The request: Copy out the material word for word, from the line containing "Given: Click the Paste button" through the end of the material, leaving out the pictures.

★ ★ ★ ★ ★

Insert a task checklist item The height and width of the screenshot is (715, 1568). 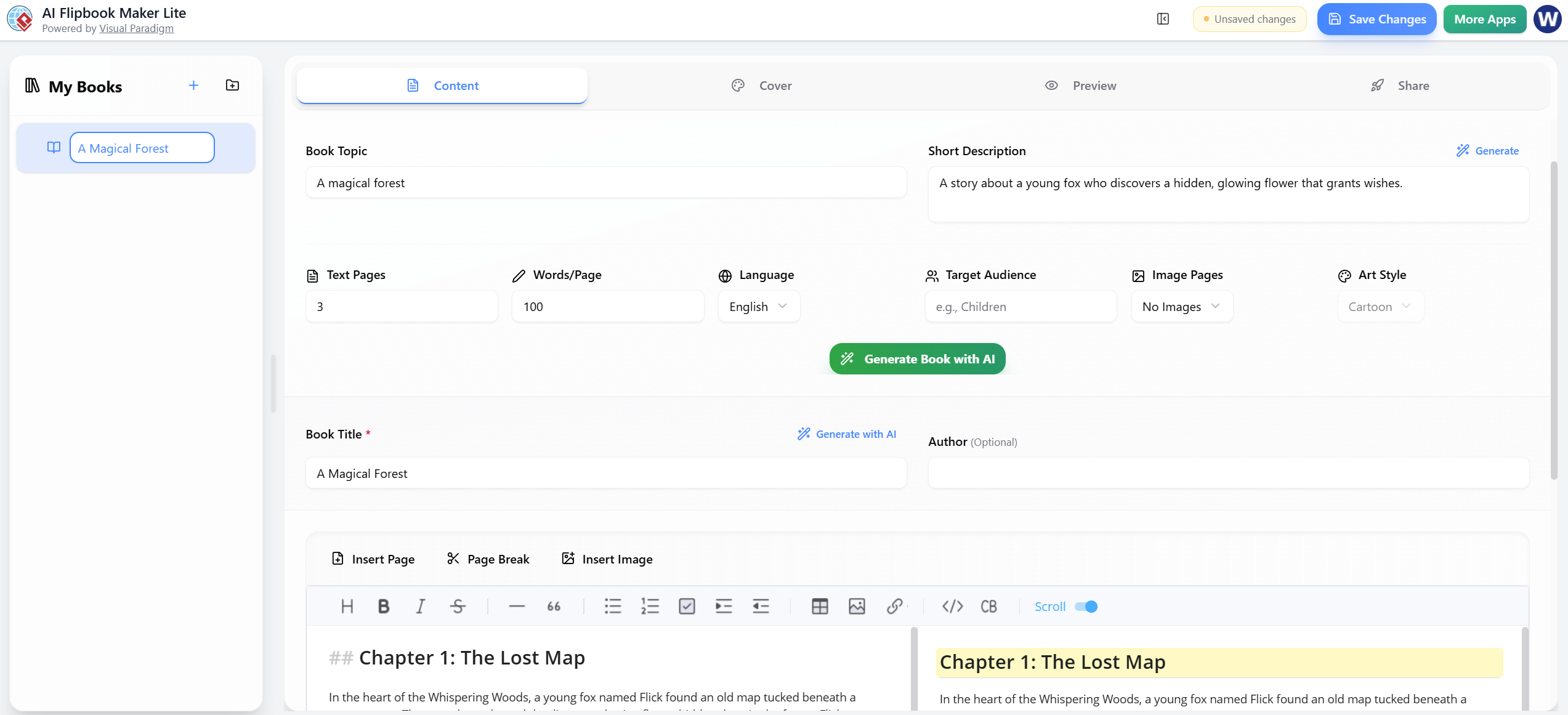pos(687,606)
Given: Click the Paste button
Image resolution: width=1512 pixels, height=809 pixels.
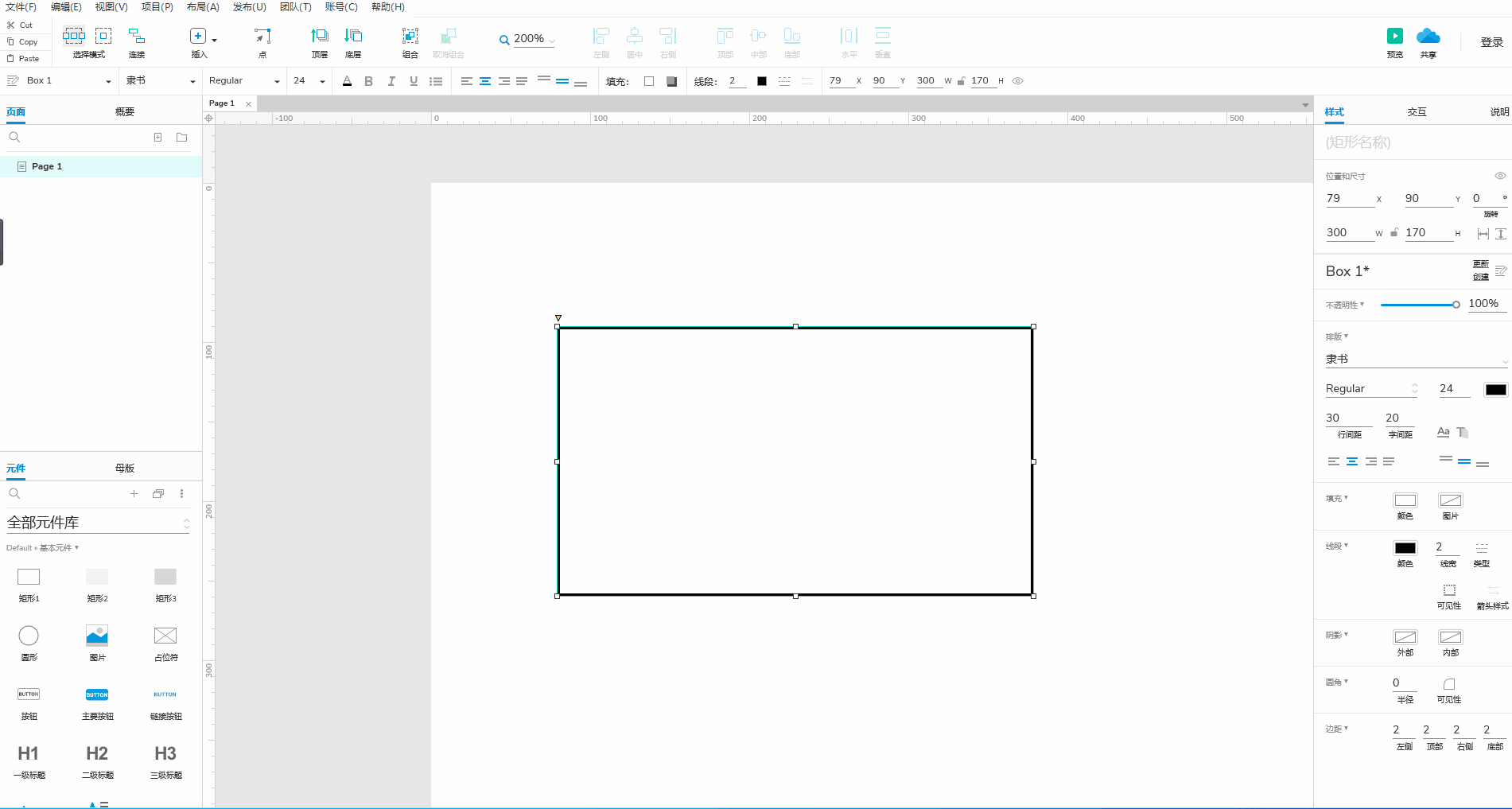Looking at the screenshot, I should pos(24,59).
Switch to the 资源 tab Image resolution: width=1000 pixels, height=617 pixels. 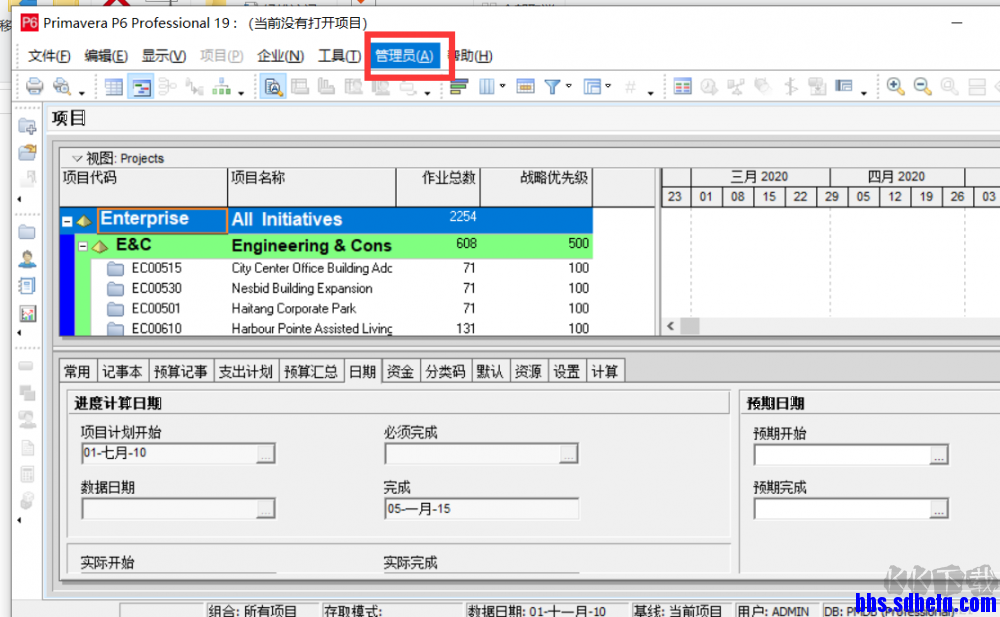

★ ★ ★ ★ ★

Finished answer:
Given: Click the Paste button
Image resolution: width=1512 pixels, height=809 pixels.
Looking at the screenshot, I should pos(24,59).
Switch to the 资源 tab Image resolution: width=1000 pixels, height=617 pixels. 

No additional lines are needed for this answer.